The so-called FORTIS exoskeleton is an unpowered, lightweight exoskeleton that increases an operator’s strength and endurance by transferring the weight of heavy loads from the user’s body directly to the ground, said Adam Miller, director of new initiatives at Lockheed Martin Missiles and Fire Control.
“We’ve been working on exoskeleton technology for over five years. There is interest in enhancing productivity and reducing the time a ship might need to be maintained,” he said.
Alongside FORTIS, the Navy is also examining and testing other domestic exoskeleton developers equipment, Suzanna Brugler, a Navy spokeswoman said.
U.S. Special Operation Command has also started researching the potential use of exoskeletons for the command’s planned Iron Man suit that would provide operators with super human strength on the battlefield. This is a separate program but an example of exoskeletons filtering into day-to-day military operations.
The units are manufactured at a Lockheed facility in Orlando, Fla. The purchase follows a two-year developmental assessment period with the exoskeletons at the Navy ship yards in Norfolk, Va., and Puget Sound, Wash.
“Ship maintenance often requires use of heavy tools, such as grinders, riveters or sandblasters,” said Miller. “Those tools take a toll on operators due to the tools’ weight and the tight areas where they are sometimes used. By wearing the FORTIS exoskeleton, operators can hold the weight of those heavy tools for extended periods of time with reduced fatigue.”
With the FORTIS exoskeleton, a shipyard worker can hold a 30-pound piece of equipment in place for much longer periods of time without needing to rest, greatly increasing productivity, he added.
“Think about holding 30 pounds extended away from your body. Most people cannot do that for three minutes. With an exoskeleton, they just have their hands out in front of them so they can hold the tool for much longer periods of time. They might be able to work 15 to 20 minutes before needing a rest. You can hold your arms out a lot longer than you can hold out 30 pounds,” Miller said.
The FORTIS purchase follows a two-year developmental period where various exoskeleton technologies were assessed at Navy shipyards in Norfolk, Va. and Puget Sound, Wash., Navy officials said.
“The Navy plans to introduce exoskeleton technology in Naval shipyards, first with a focus on ship maintenance and repair work. As the Navy gains experience with exoskeleton technology, it plans on developing enhanced exoskeletons that will be employed in other challenging work environments beyond Naval shipyards,” said Michael Wade, engineer with the Naval Surface Warfare Center, Carderock Division.
The 30-pound FORTIS, which is designed ergonomically to move with the body of the operator, is configured to shift the weight of the tool from the person to the exoskeleton itself.
“When a worker is riveting, he is not holding the riveter. He is operating it as if his hands are out in front of him holding nothing,” Miller explained. “Everything is mechanically connected down to the ground – the person has the mobility of a person who did not have the exoskeleton but his productivity is enhanced because he is not carrying or holding the load. Productivity is increased 2 to 20 times.”
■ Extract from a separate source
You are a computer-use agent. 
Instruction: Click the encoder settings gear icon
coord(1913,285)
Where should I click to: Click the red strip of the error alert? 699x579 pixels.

FORTIS could be used for riveting, grinding, sanding or any instance wherein a worker needs to hold or suspend a heavy tool while working.
The exoskeletons were purchased by the Office of the Secretary of Defense for the Navy through the National Center for Manufacturing Sciences, a Michigan-based technology non-profit organization. The exoskeletons being evaluated by the Navy will form the basis of a special test and evaluation period slated to run from September of this year through February of 2015, Miller and Navy officials added.
Wade said the exoskeleton reduces worker fatigue, improves worker productivity and mitigates strain-related injuries.